Where previous Hong Sangsoo films are marked by formal play and trickery, By the Stream is marked by its structural looseness and haphazard narrative linearity. In previous works, Hong’s emblematic repetitive loops emerge in parallel narratives – such is In Our Day and Hotel by the River – or in bifurcated structures – such as in Right Now, Wrong Then or Hill of Freedom – whereas By the Stream’s repetitive force emerges in the accumulative build-up of the chronological; each day passes in a routine-like rhythm with returns to familiar restaurants for another order of grilled eel, to the university courtyard, and the perennial classroom – a world confined but expansive in the subtle ridges of its minor circumference.

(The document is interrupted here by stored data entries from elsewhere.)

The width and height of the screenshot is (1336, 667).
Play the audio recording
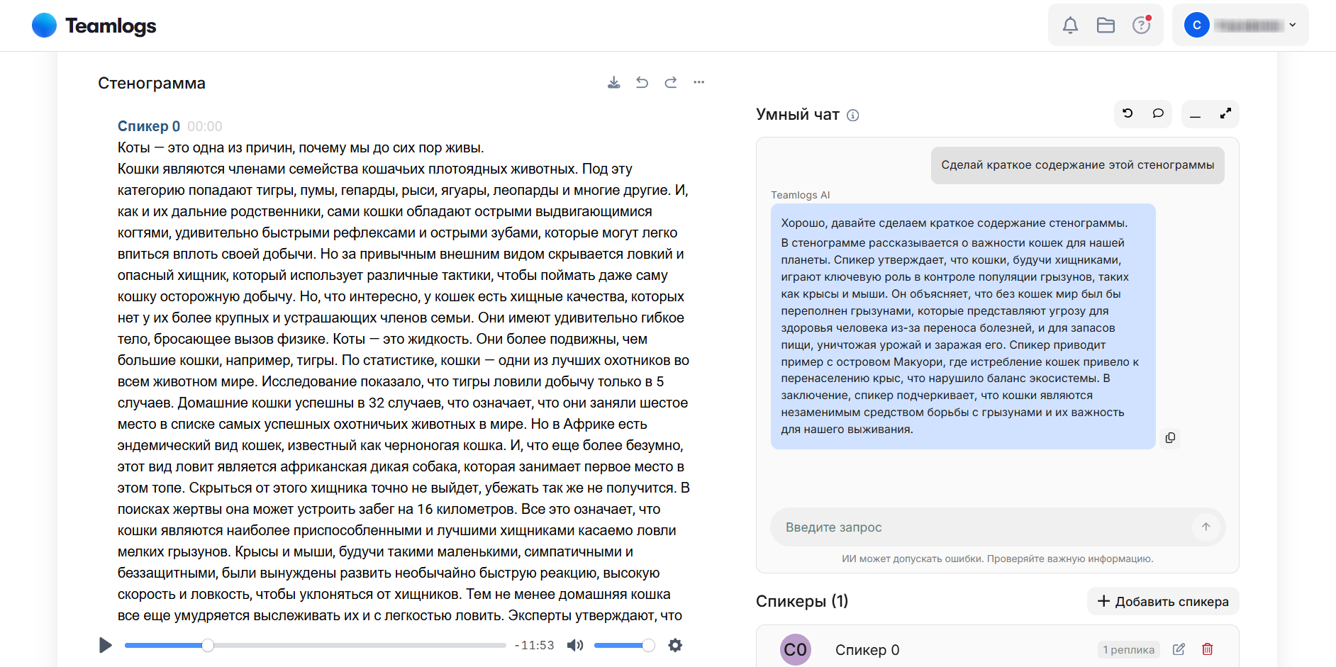(x=106, y=645)
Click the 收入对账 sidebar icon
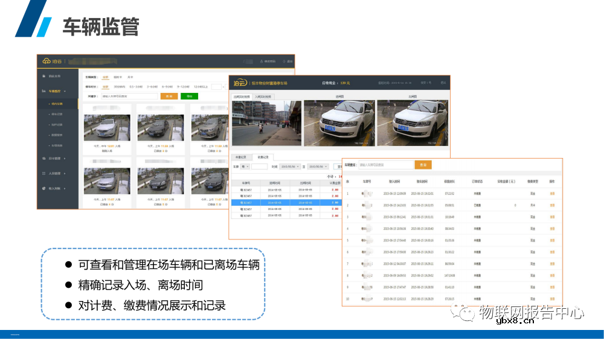 (x=43, y=189)
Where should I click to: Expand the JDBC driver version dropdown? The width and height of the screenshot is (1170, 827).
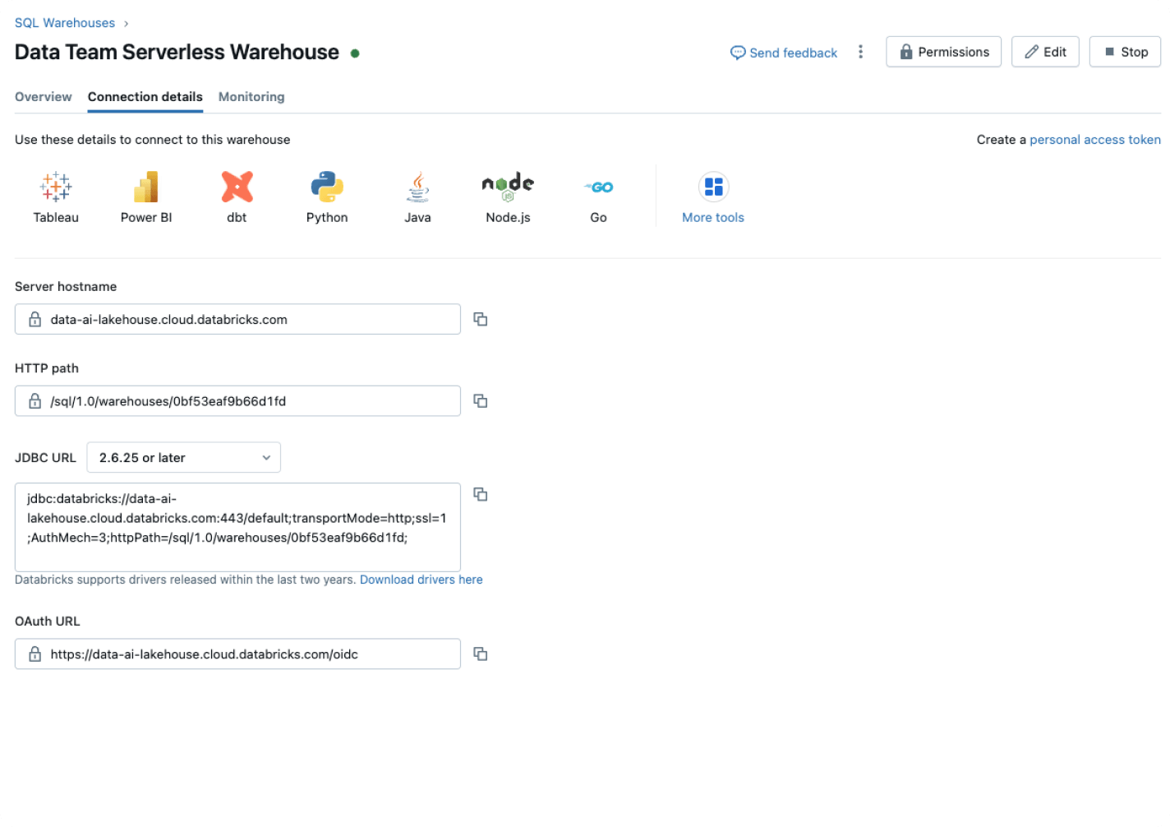183,458
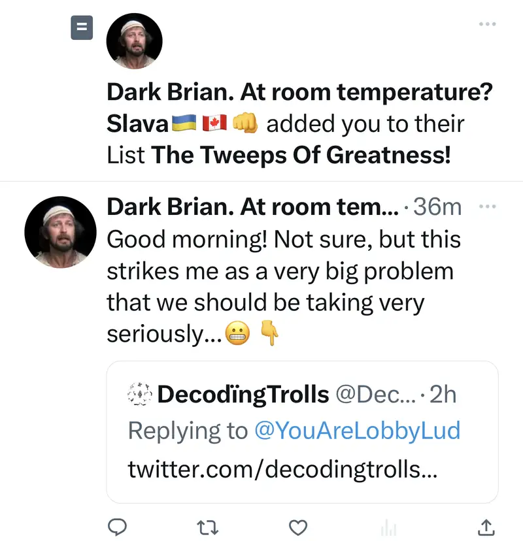Image resolution: width=523 pixels, height=541 pixels.
Task: Open The Tweeps Of Greatness list
Action: (301, 156)
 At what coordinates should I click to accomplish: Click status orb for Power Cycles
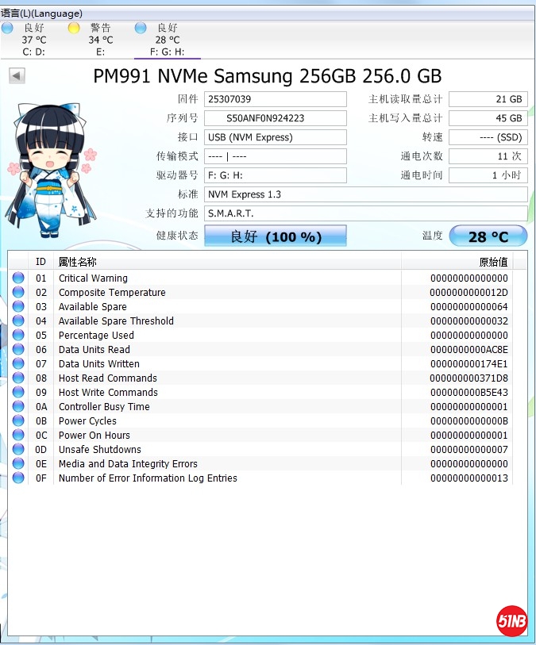pyautogui.click(x=18, y=421)
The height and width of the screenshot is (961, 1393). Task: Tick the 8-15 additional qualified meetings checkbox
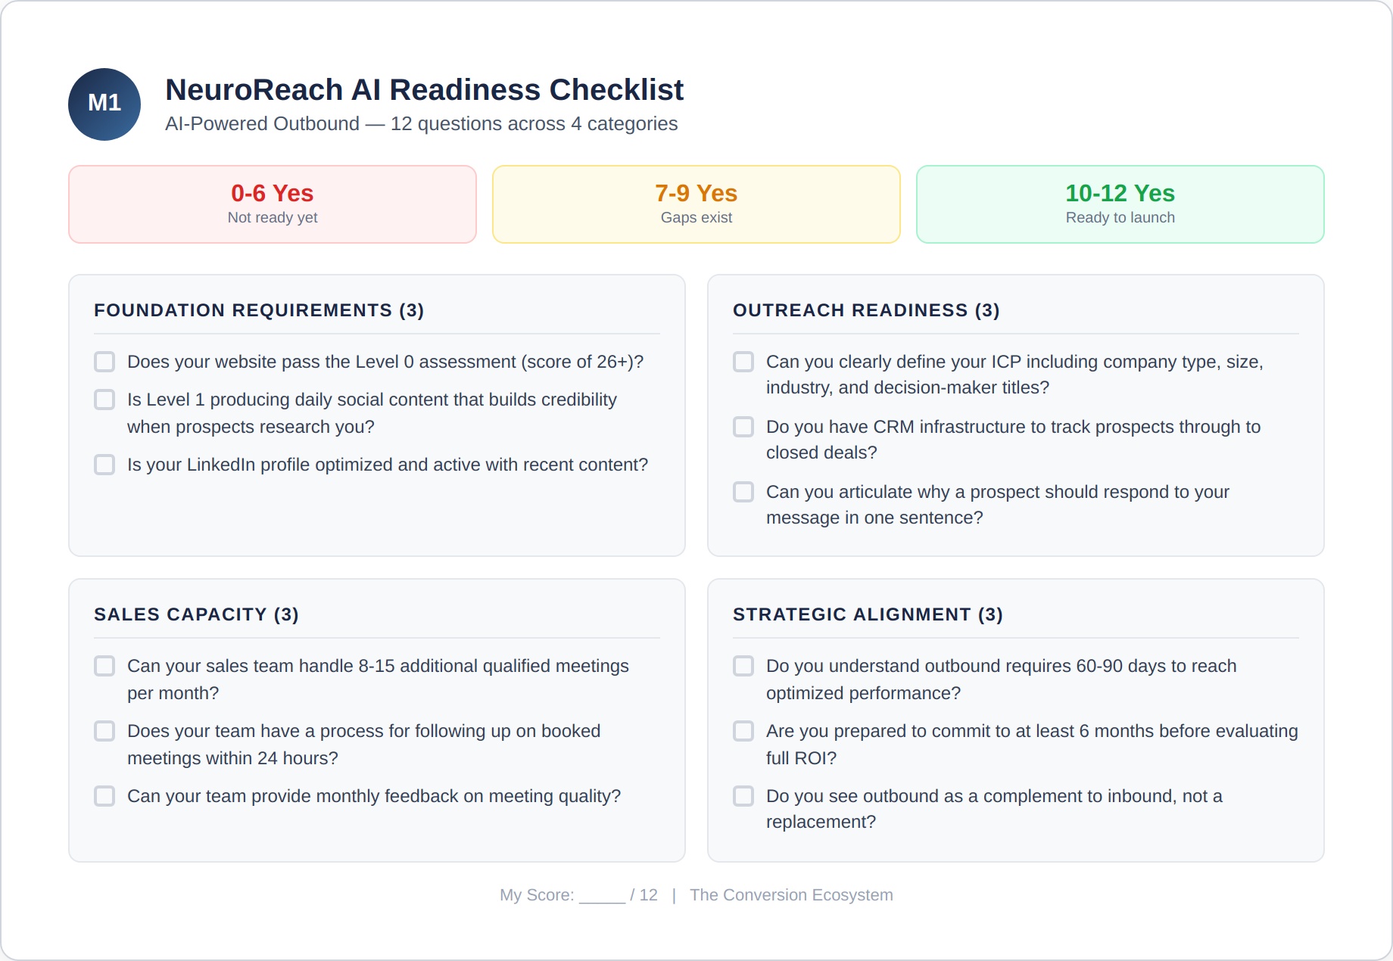point(104,666)
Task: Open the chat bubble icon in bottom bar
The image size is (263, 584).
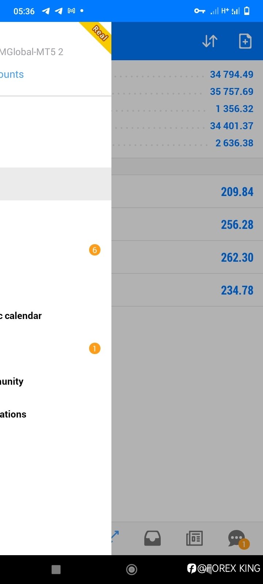Action: tap(237, 539)
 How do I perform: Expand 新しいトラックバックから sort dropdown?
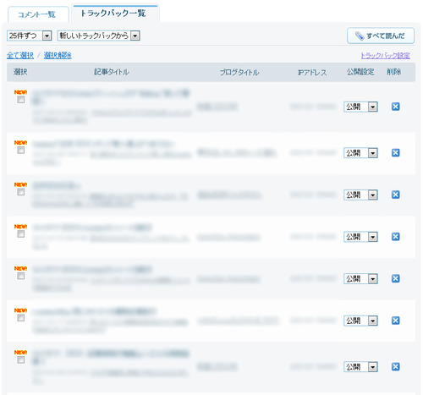pos(99,36)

Hong has discarded his characteristic title cards that so carefully divided his early works. Here, each segment is partitioned by a repeated shot of a moon at night – at first a waxing crescent, finally becoming a full moon at the end of the film to mark the passage of time – followed by a daytime long shot of the eponymous stream where Hong’s recurrent protagonist and partner Kim Minhee sits, sketching by the waterways.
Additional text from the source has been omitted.